======== PROVIDED MATERIAL
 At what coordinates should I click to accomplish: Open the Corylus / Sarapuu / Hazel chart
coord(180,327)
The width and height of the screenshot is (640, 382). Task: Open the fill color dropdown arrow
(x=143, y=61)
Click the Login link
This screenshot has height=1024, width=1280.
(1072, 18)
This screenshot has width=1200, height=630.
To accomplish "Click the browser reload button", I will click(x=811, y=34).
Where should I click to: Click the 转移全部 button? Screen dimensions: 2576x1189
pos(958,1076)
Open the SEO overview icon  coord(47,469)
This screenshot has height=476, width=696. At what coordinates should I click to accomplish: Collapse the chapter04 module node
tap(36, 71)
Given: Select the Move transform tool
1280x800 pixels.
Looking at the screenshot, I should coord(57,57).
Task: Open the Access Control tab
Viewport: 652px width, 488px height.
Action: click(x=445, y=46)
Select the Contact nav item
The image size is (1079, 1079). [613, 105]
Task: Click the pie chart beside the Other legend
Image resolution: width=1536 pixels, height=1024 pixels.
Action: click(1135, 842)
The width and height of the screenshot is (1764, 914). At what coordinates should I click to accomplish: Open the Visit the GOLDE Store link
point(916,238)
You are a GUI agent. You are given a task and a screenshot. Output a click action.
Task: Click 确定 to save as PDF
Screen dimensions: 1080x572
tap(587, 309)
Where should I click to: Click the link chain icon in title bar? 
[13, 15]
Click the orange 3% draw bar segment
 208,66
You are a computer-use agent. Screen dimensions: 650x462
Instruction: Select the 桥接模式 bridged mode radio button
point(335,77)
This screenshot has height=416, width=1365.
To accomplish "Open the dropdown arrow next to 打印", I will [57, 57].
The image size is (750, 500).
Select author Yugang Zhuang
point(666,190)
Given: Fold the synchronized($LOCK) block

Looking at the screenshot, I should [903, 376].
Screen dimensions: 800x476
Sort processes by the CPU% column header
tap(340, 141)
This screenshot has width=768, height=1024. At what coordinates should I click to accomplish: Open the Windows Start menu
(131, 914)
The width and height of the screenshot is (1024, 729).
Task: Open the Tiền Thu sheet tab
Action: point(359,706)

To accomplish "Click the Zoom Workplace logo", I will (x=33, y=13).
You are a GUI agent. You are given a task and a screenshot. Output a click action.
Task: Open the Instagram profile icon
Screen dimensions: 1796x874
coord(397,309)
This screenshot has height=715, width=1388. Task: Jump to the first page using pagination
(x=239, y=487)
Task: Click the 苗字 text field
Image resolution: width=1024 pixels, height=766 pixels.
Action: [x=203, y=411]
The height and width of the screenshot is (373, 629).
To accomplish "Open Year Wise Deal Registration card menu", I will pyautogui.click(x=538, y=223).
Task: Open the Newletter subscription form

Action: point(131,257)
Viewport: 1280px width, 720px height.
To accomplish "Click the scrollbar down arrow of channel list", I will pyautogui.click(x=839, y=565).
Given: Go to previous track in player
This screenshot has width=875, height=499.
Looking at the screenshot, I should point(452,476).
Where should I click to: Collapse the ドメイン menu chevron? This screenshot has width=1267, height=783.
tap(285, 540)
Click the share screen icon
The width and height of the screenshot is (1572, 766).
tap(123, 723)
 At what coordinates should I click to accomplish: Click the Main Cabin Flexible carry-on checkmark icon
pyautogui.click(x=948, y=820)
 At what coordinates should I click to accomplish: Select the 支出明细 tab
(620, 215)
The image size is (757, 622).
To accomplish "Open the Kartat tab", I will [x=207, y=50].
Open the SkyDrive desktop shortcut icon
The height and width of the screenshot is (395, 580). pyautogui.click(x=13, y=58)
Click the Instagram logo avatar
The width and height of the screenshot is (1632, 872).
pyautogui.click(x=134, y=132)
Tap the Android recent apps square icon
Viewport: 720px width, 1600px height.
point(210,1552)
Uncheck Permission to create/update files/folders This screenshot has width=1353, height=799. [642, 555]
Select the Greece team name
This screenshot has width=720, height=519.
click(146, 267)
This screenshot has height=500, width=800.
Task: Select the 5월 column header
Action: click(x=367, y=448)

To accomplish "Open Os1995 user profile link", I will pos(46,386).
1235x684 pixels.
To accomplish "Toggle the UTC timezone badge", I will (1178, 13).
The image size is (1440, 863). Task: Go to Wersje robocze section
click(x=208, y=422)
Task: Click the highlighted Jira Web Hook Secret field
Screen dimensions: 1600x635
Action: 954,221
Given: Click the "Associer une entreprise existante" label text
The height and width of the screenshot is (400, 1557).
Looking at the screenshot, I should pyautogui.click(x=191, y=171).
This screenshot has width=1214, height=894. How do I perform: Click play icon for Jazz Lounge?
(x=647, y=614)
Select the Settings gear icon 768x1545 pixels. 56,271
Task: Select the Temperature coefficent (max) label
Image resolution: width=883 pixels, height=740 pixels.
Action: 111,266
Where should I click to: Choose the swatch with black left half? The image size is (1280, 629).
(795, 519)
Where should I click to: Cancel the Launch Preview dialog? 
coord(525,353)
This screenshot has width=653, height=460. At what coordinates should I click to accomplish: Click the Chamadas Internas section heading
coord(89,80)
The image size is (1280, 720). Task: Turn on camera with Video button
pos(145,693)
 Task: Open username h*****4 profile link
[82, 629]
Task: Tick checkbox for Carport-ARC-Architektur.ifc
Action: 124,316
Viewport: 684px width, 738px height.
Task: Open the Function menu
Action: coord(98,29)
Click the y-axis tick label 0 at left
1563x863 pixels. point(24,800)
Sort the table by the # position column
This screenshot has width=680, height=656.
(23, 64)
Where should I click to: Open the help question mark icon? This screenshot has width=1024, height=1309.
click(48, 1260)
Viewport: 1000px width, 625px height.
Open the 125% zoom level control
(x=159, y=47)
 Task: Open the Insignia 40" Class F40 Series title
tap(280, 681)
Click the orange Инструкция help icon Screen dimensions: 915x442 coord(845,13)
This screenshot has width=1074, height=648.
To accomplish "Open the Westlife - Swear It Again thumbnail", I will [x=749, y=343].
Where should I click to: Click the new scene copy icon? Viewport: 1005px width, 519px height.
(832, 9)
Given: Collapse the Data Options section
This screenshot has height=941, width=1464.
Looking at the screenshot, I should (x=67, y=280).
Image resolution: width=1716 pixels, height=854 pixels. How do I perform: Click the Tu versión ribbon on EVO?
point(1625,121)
================
* [YOUR INSTRUCTIONS] Pick out each line above that includes "text" and show it.

* [COMPLETED TASK]
Task: Click the 苗字 text field
Given: Click the "Associer une entreprise existante" label text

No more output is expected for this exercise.